Among nonlinear manifold learning algorithms, LTSA has received wide attention since it is simple in geometric intuition and straightforward to implement. For data samples drawn from an m-dimensional manifold, LTSA first implements PCA on each neighborhood of data samples to get an m-dimensional subspace which approximates the local tangent space. LTSA then computes the local tangent coordinates of data samples and finally aligns them into a global coordinate system.
The performance of LTSA highly depends on the quality of the local tangent spaces approximated by PCA. However, the PCA approximation is accurate only when the following two assumptions hold:
- (A1)
data samples are uniformly distributed;
- (A2)
data samples in each local neighborhood of the manifold lie in or close to a linear subspace.
When data samples are sparse or non-uniformly distributed or when the data manifold has large curvatures, such assumptions can not be met, and the PCA approximation may be a bad estimation. This would make LTSA fail to reveal the manifold structure.
To overcome the drawbacks in using PCA for tangent space approximation, in this paper we propose a new method which can get accurate approximations to the local tangent spaces even when data samples are sparse or non-uniformly distributed or even when the data manifold has large curvatures. Compared with PCA, our method has the following two features.
- •
First, each data sample itself, other than the mean of its neighborhood samples (as in PCA), is used as the origin of its approximated tangent space. Then the approximated local tangent space will not biased when data samples are non-uniformly distributed or sparse.
- •
Secondly, the bases of the tangent space are obtained by minimizing a weighted sum of the projecting distances other than the sum of the projecting distances. Then the effect of curvatures can be taken care of when the data manifold has large curvatures.

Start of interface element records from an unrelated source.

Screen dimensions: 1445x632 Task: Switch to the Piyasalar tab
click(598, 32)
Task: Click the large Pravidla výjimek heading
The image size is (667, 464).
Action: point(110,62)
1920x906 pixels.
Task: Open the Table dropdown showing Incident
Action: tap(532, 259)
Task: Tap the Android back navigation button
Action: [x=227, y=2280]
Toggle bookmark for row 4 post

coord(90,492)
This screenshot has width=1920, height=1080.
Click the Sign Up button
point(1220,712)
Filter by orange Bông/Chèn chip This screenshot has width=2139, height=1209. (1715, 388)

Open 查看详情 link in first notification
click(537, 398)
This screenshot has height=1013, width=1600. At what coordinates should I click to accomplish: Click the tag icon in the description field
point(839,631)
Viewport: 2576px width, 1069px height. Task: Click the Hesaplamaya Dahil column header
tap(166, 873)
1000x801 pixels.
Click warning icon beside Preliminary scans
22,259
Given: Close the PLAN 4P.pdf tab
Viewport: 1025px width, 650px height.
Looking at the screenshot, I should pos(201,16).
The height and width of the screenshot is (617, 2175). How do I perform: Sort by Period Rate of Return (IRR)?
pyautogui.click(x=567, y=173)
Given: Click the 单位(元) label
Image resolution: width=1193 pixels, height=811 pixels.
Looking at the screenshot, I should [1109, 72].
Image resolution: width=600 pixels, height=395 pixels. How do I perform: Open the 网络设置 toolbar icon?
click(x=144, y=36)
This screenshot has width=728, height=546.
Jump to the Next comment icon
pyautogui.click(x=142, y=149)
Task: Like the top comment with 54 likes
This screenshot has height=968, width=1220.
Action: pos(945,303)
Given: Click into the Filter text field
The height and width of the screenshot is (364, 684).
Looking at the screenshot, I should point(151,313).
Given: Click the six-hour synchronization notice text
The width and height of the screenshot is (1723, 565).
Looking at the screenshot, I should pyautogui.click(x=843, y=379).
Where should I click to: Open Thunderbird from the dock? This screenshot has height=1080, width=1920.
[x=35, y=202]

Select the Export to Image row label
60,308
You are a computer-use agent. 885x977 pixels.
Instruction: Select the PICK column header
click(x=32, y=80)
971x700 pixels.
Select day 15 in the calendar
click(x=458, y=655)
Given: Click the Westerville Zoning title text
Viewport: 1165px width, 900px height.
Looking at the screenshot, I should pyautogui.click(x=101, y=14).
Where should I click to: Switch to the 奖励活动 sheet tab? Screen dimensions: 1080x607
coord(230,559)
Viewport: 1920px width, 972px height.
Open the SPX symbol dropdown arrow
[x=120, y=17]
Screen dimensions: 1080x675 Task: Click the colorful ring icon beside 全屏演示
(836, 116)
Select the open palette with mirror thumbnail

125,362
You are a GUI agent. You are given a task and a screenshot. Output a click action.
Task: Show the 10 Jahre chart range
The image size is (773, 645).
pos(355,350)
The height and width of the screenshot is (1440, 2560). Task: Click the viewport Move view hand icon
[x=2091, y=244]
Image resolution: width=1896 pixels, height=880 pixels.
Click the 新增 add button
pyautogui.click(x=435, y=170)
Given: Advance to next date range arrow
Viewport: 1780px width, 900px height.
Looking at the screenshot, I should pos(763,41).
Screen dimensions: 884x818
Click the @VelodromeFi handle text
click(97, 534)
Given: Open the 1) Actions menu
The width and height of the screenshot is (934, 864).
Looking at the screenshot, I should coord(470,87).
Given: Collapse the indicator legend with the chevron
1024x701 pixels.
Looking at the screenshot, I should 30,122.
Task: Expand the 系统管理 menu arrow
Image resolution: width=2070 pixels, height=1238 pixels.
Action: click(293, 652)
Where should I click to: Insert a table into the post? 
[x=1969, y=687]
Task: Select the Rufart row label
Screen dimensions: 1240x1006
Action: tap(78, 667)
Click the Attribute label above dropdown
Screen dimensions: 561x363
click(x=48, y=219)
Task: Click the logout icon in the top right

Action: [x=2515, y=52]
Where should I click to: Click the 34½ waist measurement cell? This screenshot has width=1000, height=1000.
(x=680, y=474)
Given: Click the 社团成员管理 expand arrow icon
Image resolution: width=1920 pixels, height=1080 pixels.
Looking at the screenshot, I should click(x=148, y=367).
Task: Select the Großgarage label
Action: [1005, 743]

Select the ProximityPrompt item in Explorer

Based on this new tangent space approximation, we propose an improved local tangent space alignment (ILTSA) algorithm which can reveal the underlying manifold structure by aligning the local tangent coordinates. Numerical experiments show that ILTSA can get faithful learning results even when data samples are sparse or non-uniformly distributed or even when the data manifold has large curvatures.
The remaining part of the paper is organized as follows. The PCA-based tangent space approximation as well as its limitations are described in Section 2. The ILTSA algorithm is presented in Section 3. A theoretical analysis of ILTSA is given in Section 4. Experimental results on both synthetic and real-world data sets are illustrated in Section 5. Some concluding remarks are stated in Section 6.
Section snippets
PCA-based tangent space approximation and its limitations
We first describe the basic steps of PCA-based tangent space approximation (PTSA) method and then illustrate its limitations using a synthetic example. Given a data manifold, the basic idea of PTSA is to find a linear subspace within each local neighborhood of the data manifold such that 1) the origin of the subspace is at the mean of the data samples of the neighborhood and 2) the sum is minimized of the projecting distances between the data samples of the neighborhood and their orthogonal
Improved local tangent space alignment algorithm
The improved local tangent space alignment algorithm (ILTSA) consists of two steps: local tangent space approximation and global alignment of local tangent coordinates. In Section 3.1, we propose a new method for local tangent space approximations. The global alignment step is then given in Section 3.2. Finally, the implementation details of ITLSA are stated in Section 3.3.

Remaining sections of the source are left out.